Во всяком случае, методологический разрыв между теми, кому ближе Бахтин, и теми, кто следует за Гаспаровым, сейчас, четверть века спустя, обнажился полностью – настолько, что разрыв этот может рассматриваться как некая предельная граница, по обе стороны которой – два диаметрально противоположных подхода к гуманитарно-филологическому познанию вообще, со всеми обретениями и утратами каждого из этих подходов. Граница эта, однако, не является ни устойчивой, ни статичной, потому что Гаспаров – парадоксальный и равнодостойный оппонент Бахтина. Каким бы «консерватором» ни слыл Гаспаров, в нем есть что-то от «академика-еретика» – определение, которое дали ему восхищающиеся им авторы из журнала «НЛО» в 2005 году, по случаю его 70-летия[51]. Мастер во многих различных областях и жанрах, Гаспаров требует «укрощения исследовательского своеволия во имя “самого объекта”» [Дмитриев, Кукулин, Майофис 2005:170], а между тем его собственный метод (и предпочитаемые учителя) – эксцентричны: они – продукт официальной, но маргинальной, неканонической, почти забытой критической мысли 1920-х годов. «У кого учились? – спросил Гаспарова коллега. – У книг» [Дмитриев, Кукулин, Майофис 2005: 172]. Гаспаров не основал какой-либо школы. Авторы цитируемой статьи, задаваясь вопросом, какой классификационной рубрике соответствует их филолог-еретик, спрашивают: «Традиция филологическая – в чем она состоит? <…> И еще: что мы наследуем (или выбираем, что наследовать) от предшественников: сам предмет исследования, отношение к предмету, методологию? Или само отношение к методологии?» [Дмитриев, Кукулин, Майофис 2005: 170].

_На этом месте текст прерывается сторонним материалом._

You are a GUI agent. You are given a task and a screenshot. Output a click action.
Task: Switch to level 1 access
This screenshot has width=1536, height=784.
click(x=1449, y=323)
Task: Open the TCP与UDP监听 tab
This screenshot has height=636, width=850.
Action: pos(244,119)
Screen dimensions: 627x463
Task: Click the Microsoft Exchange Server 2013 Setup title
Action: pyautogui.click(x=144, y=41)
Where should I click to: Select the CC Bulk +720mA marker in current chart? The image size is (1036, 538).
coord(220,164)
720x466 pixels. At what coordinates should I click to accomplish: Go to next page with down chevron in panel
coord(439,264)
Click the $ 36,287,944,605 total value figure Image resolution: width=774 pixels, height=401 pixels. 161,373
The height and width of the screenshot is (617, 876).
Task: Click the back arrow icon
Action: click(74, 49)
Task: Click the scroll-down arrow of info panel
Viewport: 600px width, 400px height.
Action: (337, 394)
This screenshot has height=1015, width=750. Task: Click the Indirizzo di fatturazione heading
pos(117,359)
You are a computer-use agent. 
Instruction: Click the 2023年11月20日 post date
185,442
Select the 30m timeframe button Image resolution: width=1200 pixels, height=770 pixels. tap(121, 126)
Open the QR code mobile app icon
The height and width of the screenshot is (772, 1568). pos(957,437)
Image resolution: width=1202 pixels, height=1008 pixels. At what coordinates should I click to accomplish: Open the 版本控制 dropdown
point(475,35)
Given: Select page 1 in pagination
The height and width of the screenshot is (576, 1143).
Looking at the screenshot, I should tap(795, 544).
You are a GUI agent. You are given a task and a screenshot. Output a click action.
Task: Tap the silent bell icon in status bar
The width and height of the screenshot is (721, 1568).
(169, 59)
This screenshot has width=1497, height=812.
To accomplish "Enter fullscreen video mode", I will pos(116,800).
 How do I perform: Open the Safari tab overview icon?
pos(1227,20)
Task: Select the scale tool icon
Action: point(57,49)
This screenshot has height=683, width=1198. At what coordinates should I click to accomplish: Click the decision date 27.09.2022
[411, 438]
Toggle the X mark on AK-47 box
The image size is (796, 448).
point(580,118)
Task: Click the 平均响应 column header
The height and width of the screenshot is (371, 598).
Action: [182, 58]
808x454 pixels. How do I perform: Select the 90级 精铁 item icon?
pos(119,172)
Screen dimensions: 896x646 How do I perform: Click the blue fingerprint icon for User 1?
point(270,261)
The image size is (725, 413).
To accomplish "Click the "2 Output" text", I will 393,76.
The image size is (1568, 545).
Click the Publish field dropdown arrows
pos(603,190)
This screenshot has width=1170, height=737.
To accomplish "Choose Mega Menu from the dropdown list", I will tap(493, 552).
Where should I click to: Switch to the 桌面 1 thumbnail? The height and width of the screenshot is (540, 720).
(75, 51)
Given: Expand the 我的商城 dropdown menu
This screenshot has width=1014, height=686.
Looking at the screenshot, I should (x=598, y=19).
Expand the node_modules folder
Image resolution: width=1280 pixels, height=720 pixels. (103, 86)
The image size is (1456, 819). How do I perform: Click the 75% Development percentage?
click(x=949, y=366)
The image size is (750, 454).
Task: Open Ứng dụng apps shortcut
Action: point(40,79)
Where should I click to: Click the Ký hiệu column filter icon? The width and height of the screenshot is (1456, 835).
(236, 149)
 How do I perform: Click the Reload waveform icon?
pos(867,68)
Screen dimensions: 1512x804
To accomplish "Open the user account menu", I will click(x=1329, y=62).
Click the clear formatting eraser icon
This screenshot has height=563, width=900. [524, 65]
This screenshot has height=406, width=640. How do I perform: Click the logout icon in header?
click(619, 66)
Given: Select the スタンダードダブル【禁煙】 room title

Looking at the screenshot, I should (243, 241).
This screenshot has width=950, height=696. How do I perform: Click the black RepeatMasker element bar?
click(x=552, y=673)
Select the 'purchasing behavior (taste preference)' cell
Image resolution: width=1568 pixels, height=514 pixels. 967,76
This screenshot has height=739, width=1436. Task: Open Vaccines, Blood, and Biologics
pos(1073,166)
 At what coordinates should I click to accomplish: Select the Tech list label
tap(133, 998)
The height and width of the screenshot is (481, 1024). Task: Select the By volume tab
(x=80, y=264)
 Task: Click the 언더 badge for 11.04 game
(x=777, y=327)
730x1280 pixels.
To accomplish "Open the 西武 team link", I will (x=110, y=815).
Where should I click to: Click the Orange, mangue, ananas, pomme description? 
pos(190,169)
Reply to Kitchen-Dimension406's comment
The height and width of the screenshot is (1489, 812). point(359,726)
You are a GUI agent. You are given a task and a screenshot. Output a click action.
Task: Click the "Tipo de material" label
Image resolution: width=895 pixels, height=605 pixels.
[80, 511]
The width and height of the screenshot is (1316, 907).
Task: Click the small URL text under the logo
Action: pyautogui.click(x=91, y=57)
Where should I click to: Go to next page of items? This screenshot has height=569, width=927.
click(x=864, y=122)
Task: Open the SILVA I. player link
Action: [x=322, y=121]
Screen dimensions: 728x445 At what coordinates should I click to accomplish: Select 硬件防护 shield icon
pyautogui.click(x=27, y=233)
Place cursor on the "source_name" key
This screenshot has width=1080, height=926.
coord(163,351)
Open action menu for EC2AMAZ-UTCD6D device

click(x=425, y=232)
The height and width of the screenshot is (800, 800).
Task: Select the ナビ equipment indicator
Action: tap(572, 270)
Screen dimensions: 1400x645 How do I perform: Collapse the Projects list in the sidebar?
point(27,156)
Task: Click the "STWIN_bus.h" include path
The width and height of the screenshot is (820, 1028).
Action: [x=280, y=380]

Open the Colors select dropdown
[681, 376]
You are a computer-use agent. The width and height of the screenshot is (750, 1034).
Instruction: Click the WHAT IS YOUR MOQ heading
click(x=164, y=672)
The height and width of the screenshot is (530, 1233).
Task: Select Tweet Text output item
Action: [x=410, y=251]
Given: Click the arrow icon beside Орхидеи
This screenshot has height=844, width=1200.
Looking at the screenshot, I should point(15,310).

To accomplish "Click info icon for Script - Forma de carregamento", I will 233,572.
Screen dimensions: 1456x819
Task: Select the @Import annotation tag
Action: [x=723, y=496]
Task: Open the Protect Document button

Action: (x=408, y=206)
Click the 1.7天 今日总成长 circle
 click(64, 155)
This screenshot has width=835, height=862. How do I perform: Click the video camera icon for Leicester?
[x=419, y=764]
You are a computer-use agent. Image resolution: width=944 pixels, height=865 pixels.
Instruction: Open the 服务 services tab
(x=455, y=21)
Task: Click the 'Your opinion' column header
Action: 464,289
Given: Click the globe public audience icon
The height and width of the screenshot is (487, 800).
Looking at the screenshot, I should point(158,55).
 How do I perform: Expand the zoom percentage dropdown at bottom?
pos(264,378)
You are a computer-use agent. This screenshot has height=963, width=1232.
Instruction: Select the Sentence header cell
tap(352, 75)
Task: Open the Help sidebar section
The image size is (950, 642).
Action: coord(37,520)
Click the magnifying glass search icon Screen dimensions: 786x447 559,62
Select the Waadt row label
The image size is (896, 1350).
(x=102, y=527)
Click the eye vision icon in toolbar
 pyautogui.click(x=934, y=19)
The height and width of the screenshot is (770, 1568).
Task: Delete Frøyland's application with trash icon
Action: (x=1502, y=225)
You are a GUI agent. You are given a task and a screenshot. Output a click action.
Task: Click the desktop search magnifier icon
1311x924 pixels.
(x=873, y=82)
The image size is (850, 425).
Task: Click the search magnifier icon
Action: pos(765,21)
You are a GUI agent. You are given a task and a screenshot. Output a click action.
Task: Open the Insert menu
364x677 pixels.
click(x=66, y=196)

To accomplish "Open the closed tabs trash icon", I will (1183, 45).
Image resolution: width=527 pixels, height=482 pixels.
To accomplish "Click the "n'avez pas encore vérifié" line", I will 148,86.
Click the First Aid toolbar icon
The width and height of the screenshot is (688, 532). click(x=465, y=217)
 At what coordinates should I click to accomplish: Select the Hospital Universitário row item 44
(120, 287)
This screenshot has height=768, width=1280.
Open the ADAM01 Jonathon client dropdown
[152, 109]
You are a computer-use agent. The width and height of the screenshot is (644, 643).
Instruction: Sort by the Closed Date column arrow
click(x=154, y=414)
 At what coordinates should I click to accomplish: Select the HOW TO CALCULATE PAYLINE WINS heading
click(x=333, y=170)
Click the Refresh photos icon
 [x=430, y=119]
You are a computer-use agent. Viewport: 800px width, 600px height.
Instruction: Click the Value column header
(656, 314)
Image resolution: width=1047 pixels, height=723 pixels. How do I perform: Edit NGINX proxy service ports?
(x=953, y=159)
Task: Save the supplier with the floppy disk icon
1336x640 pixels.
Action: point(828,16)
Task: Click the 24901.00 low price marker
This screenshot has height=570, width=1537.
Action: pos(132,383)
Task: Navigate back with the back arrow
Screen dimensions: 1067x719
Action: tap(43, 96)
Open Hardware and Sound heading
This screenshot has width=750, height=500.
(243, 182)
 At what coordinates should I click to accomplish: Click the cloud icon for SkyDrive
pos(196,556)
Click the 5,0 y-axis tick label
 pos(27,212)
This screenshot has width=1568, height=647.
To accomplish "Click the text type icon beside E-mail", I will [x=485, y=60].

Поставим теперь вопросы еще более фундаментальные, чем те, которые поставили авторы цитируемой статьи. Что такое филология? Что такое наука и «научность» в гуманитарно-филологической деятельности? Каков статус выживания следов культуры (книги, фрагмента, легенды, артефакта)? Существуют ли разумные пределы использования или обработки критиком, от своего имени, такого культурного следа? Что значит «вступить в контакт» с другой культурой, в особенности с такой, которая отличается от нашей культуры временем, пространством, языком и местом обитания? Может ли творческое сознание, захваченное словом, позднее зажить новой активной жизнью в сознании воспринимающего таким образом, чтобы жить вечно? Можно ли принять всерьез притязания Бахтина, заключенные в полифоническом методе, – что это не только метод создания другой личности, но что вымышленный герой посредством такого метода может, как личность, развиваться сам по себе и даже оказывать обратное влияние на своего автора? Или эти притязания просто еще одна глава в призрачной истории исканий русской философии – исканий, цель которых – отменить смерть?
Ответы на эти вопросы даются самые разные сторонниками и оппонентами как Гаспарова, так и Бахтина.
Например, Нина Брагинская, автор недавней статьи «Славянское возрождение античности», цитата из которой взята нами в качестве эпиграфа, считает, что Лев Пумпянский и Бахтин поддались чарам телеологически-эволюционистской идеи «Третьего Возрождения», получившей широкое распространение в начале XX века: в ту эпоху многие были одержимы стремлением увидеть литературные жанры и религиозные откровения древних непосредственно соотнесенными с русской культурой, какими бы сомнительными, а то и вовсе несуществующими ни были параллели такого рода. Поэтому и романы Достоевского старались осмыслить и объяснить сперва – как греческую трагедию, потом – как неудачу или гибрид греческих трагедий, наконец (Бахтин) – как возрожденную мениппею [Брагинская 2004: 67–71, 61–62][52]. Страстное желание увидеть и оправдать русскую литературу в явлениях и терминах античности продолжалось вплоть до 1930-х годов, а у Бахтина и того дольше, вплоть до начала 1960-х годов, когда было опубликовано второе издание книги о Достоевском, а в нем – четвертая глава (о мениппее). Брагинская полагает, что навязчивая идея утвердить «нашу античность» – это русский тупик: «Не ученое и остраняющее отношение, а заинтересованное и присваивающее». В примечании к этому высказыванию Брагинская ссылается на статью Гаспарова о Бахтине 1979 года, считая Гаспарова своим союзником.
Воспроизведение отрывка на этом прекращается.